> **Assignment**
Would you print the material exactly, starting at its first line and ending at the line holding "Expand the Pedido de Compra section"?

> **Source data**
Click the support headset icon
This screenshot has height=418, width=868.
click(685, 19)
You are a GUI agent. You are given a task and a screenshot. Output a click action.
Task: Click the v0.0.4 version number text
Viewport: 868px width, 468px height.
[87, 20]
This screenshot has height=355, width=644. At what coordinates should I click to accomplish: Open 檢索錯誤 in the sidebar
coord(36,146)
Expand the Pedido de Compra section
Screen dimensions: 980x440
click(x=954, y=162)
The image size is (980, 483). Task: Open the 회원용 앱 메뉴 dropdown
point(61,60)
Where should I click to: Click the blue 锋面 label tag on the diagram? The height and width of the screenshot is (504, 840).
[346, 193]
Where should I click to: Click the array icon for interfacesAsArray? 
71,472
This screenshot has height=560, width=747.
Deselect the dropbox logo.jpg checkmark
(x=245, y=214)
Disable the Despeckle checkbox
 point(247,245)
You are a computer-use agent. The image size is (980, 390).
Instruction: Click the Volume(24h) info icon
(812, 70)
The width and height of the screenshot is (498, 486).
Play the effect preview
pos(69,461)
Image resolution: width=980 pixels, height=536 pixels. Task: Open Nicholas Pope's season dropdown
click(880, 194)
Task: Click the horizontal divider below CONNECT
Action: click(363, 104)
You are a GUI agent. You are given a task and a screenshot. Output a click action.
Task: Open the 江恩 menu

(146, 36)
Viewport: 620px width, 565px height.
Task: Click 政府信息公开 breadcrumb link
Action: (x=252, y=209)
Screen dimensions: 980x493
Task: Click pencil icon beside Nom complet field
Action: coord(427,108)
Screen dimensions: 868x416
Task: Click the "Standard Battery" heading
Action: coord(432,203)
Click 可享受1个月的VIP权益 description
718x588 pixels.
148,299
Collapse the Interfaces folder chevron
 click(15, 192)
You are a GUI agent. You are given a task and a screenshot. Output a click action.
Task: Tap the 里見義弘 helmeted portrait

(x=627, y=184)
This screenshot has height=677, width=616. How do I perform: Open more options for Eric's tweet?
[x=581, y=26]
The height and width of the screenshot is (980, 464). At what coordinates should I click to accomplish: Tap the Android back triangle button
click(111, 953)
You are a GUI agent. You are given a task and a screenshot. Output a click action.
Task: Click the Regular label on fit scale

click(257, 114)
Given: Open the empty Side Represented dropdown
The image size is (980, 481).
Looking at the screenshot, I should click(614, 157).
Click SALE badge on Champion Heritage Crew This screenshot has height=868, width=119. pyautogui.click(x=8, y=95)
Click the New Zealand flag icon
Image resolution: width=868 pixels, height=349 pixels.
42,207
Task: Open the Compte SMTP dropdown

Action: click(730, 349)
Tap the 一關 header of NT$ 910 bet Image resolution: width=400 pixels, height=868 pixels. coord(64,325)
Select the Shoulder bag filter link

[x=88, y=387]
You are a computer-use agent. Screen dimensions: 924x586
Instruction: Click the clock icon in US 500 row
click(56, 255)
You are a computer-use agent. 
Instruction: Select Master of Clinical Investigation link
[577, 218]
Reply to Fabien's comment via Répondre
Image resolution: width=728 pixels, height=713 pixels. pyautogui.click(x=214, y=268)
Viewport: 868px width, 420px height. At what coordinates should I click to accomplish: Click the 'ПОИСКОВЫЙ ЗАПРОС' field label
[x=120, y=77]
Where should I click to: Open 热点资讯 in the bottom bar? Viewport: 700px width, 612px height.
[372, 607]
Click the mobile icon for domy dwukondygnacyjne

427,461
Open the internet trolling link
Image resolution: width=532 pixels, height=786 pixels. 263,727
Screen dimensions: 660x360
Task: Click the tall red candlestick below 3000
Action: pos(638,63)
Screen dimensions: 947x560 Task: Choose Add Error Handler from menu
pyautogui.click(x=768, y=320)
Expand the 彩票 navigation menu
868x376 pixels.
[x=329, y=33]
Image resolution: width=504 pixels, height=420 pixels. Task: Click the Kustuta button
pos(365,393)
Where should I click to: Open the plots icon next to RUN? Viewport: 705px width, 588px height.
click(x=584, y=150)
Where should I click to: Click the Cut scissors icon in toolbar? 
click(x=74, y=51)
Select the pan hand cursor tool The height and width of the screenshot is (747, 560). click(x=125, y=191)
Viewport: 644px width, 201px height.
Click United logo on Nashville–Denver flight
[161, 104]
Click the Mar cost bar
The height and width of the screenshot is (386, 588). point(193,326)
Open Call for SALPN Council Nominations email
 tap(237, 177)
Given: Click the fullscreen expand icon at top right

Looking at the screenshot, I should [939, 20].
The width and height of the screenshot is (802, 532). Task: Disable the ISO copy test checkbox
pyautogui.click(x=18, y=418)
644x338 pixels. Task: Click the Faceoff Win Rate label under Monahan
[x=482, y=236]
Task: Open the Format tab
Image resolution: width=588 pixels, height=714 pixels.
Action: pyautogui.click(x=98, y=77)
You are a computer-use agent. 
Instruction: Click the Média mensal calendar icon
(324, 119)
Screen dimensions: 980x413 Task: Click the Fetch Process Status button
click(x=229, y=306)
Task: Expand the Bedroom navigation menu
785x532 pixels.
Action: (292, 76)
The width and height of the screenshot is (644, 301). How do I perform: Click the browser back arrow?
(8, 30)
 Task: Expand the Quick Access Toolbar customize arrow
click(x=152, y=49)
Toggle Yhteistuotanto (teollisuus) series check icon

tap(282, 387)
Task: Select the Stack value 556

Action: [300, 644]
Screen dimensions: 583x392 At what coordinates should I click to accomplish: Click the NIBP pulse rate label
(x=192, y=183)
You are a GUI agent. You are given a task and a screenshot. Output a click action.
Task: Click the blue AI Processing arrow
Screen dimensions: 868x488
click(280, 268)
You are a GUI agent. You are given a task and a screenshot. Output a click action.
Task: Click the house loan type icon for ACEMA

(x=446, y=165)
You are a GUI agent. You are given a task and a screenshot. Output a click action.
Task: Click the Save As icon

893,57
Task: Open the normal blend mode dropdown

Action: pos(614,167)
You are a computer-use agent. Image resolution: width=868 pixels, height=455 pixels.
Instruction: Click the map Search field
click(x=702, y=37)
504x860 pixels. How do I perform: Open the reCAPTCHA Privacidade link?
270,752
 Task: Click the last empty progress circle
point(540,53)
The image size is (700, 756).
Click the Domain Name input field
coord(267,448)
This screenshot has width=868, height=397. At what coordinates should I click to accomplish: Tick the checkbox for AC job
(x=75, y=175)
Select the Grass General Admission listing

> **Result of the exercise**
Click the support headset icon
This screenshot has height=418, width=868.
click(685, 19)
You are a GUI agent. You are given a task and a screenshot. Output a click action.
Task: Click the v0.0.4 version number text
Viewport: 868px width, 468px height.
[87, 20]
This screenshot has height=355, width=644. At what coordinates should I click to accomplish: Open 檢索錯誤 in the sidebar
coord(36,146)
Expand the Pedido de Compra section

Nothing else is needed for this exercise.